__Records on locating words and elements__
# # # # # # #

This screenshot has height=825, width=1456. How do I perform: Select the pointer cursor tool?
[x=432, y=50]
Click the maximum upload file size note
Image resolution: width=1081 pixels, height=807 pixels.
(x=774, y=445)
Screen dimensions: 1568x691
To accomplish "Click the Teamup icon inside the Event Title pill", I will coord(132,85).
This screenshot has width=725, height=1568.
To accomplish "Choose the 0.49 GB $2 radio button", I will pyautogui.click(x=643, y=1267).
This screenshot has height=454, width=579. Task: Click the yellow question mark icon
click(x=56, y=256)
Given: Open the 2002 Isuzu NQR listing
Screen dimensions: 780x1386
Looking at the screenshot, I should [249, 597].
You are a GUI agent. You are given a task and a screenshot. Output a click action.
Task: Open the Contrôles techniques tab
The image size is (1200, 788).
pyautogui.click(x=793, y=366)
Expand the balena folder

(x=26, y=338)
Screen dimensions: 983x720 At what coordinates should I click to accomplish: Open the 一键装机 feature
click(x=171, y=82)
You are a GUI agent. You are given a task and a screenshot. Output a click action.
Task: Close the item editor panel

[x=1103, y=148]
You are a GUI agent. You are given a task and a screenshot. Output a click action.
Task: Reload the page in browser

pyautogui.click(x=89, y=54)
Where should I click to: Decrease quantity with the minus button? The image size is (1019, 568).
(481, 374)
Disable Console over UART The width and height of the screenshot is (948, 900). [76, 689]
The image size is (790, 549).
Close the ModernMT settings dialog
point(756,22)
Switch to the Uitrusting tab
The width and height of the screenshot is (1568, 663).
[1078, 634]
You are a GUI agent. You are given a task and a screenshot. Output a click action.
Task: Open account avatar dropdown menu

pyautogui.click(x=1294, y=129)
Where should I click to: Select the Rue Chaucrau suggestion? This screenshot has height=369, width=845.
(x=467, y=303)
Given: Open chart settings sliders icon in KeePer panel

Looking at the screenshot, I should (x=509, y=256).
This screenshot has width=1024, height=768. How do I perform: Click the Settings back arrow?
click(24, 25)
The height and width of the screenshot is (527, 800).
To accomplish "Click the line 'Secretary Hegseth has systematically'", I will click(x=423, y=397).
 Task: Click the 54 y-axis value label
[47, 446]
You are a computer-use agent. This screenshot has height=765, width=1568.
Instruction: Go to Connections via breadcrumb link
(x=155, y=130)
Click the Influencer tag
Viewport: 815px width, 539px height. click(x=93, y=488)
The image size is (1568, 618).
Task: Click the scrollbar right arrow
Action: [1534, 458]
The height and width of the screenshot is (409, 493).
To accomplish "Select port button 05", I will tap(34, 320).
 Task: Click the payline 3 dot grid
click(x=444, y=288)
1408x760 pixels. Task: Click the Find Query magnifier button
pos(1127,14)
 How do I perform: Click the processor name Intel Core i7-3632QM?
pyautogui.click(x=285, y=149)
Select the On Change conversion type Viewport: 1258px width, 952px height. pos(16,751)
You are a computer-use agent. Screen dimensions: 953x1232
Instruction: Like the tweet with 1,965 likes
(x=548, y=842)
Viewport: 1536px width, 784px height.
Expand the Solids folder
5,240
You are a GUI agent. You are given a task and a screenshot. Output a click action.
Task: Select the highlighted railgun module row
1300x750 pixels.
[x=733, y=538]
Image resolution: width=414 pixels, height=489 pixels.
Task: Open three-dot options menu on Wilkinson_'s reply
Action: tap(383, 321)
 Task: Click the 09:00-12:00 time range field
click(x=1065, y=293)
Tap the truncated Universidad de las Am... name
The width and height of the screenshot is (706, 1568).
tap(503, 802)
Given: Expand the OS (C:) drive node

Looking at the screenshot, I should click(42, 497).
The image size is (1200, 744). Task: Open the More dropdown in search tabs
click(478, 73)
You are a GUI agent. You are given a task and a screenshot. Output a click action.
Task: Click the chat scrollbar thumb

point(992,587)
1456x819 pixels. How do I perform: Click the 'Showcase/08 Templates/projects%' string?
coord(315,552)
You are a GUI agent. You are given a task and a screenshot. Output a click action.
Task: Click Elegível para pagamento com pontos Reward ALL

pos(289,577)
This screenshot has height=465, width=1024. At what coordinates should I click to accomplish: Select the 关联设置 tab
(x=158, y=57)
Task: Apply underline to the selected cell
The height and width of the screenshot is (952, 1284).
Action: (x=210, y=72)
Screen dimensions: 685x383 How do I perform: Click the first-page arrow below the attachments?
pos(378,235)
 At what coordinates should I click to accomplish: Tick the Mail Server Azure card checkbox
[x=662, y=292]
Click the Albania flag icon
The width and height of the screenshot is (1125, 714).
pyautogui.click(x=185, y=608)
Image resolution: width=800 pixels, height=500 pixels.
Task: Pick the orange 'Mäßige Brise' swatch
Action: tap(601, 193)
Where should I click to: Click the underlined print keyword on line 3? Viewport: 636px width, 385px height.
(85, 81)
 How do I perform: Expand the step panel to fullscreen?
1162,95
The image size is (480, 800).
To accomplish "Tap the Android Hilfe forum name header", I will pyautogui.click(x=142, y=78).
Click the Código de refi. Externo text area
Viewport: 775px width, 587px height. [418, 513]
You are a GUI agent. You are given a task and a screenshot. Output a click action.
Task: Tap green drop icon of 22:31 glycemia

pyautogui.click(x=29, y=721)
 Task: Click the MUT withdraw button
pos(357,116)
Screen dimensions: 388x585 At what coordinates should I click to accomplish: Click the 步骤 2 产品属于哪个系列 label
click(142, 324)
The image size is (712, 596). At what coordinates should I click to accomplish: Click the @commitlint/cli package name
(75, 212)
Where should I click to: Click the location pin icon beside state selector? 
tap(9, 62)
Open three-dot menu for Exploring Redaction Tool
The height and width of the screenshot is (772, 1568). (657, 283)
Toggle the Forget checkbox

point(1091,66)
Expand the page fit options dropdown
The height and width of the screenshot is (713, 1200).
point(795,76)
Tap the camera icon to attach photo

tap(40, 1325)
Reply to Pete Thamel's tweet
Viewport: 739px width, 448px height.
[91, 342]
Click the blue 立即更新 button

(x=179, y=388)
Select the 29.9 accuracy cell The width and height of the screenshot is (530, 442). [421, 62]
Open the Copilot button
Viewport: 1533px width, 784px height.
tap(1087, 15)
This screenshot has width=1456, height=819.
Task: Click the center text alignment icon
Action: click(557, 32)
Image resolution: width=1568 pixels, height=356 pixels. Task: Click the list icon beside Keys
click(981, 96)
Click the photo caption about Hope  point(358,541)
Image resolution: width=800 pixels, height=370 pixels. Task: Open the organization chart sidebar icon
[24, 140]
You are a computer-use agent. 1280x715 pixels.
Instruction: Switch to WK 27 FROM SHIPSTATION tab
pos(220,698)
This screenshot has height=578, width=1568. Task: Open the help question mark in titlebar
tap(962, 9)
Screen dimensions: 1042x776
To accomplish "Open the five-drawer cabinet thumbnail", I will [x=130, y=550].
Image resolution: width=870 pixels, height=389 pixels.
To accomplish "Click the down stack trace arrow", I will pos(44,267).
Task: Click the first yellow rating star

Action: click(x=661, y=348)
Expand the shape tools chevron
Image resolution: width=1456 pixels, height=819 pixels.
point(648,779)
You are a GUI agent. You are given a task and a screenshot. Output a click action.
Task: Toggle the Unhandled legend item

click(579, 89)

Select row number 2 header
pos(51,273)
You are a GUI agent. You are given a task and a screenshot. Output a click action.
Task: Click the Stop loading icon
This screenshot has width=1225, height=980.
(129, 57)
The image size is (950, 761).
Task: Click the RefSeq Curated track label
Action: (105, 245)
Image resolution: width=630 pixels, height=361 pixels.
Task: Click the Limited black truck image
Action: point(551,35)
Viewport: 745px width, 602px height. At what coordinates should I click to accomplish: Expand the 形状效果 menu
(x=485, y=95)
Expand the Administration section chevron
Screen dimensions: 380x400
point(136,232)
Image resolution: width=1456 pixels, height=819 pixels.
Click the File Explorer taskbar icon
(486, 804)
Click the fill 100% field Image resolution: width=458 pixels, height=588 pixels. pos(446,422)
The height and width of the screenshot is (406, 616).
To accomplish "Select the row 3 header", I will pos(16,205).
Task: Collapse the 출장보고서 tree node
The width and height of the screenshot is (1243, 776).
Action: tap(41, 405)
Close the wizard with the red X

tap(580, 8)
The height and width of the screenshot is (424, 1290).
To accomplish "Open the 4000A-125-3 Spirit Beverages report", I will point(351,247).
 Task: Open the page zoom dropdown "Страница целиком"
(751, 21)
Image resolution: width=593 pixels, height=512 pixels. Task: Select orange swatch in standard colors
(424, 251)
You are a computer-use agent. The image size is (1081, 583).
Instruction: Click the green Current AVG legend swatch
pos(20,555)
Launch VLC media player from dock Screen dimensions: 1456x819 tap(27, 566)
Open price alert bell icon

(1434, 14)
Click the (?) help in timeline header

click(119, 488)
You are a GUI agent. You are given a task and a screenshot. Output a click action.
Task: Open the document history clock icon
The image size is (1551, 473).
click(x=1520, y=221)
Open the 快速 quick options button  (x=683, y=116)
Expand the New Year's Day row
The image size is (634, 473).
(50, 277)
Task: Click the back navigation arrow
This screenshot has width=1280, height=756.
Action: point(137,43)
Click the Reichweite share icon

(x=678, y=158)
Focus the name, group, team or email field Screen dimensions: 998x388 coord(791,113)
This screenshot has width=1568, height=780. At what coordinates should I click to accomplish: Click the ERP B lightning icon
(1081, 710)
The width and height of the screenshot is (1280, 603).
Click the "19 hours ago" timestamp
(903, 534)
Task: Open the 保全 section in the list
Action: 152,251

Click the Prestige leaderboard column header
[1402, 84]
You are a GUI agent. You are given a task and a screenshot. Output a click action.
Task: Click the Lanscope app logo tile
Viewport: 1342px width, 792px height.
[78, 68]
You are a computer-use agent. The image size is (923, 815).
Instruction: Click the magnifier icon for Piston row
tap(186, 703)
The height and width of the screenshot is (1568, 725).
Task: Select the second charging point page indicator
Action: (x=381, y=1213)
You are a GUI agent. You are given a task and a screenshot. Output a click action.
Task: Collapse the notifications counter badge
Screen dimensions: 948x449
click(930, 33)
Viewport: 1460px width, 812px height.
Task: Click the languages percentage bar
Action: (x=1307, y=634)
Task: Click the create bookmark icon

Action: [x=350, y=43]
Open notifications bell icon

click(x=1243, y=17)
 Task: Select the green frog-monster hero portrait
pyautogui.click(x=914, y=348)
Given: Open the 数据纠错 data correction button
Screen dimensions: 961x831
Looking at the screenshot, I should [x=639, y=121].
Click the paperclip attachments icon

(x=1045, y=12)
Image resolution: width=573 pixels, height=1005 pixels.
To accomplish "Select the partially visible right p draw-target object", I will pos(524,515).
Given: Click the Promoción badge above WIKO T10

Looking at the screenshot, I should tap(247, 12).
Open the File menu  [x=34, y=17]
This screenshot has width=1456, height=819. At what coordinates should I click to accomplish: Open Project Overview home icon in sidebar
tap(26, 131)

# # # # # # #

__TASK DETAILS__
Please output the records from the line that has "This screenshot has width=725, height=1568." through the line that has "[x=1103, y=148]" as a two-column CSV with the columns request and answer, one row per request, putting each request's text and its answer in a single quoted field with line breaks replaced by spaces.

__RESPONSE TO THIS TASK__
request,answer
"This screenshot has width=725, height=1568. To accomplish ""Choose the 0.49 GB $2 radio button"",","I will pyautogui.click(x=643, y=1267)."
"This screenshot has height=454, width=579. Task: Click the yellow question mark icon","click(x=56, y=256)"
"Given: Open the 2002 Isuzu NQR listing Screen dimensions: 780x1386","Looking at the screenshot, I should [249, 597]."
"You are a GUI agent. You are given a task and a screenshot. Output a click action. Task: Open the Contrôles techniques tab The image size is (1200, 788).","pyautogui.click(x=793, y=366)"
"Expand the balena folder","(x=26, y=338)"
"Screen dimensions: 983x720 At what coordinates should I click to accomplish: Open the 一键装机 feature","click(x=171, y=82)"
"You are a GUI agent. You are given a task and a screenshot. Output a click action. Task: Close the item editor panel","[x=1103, y=148]"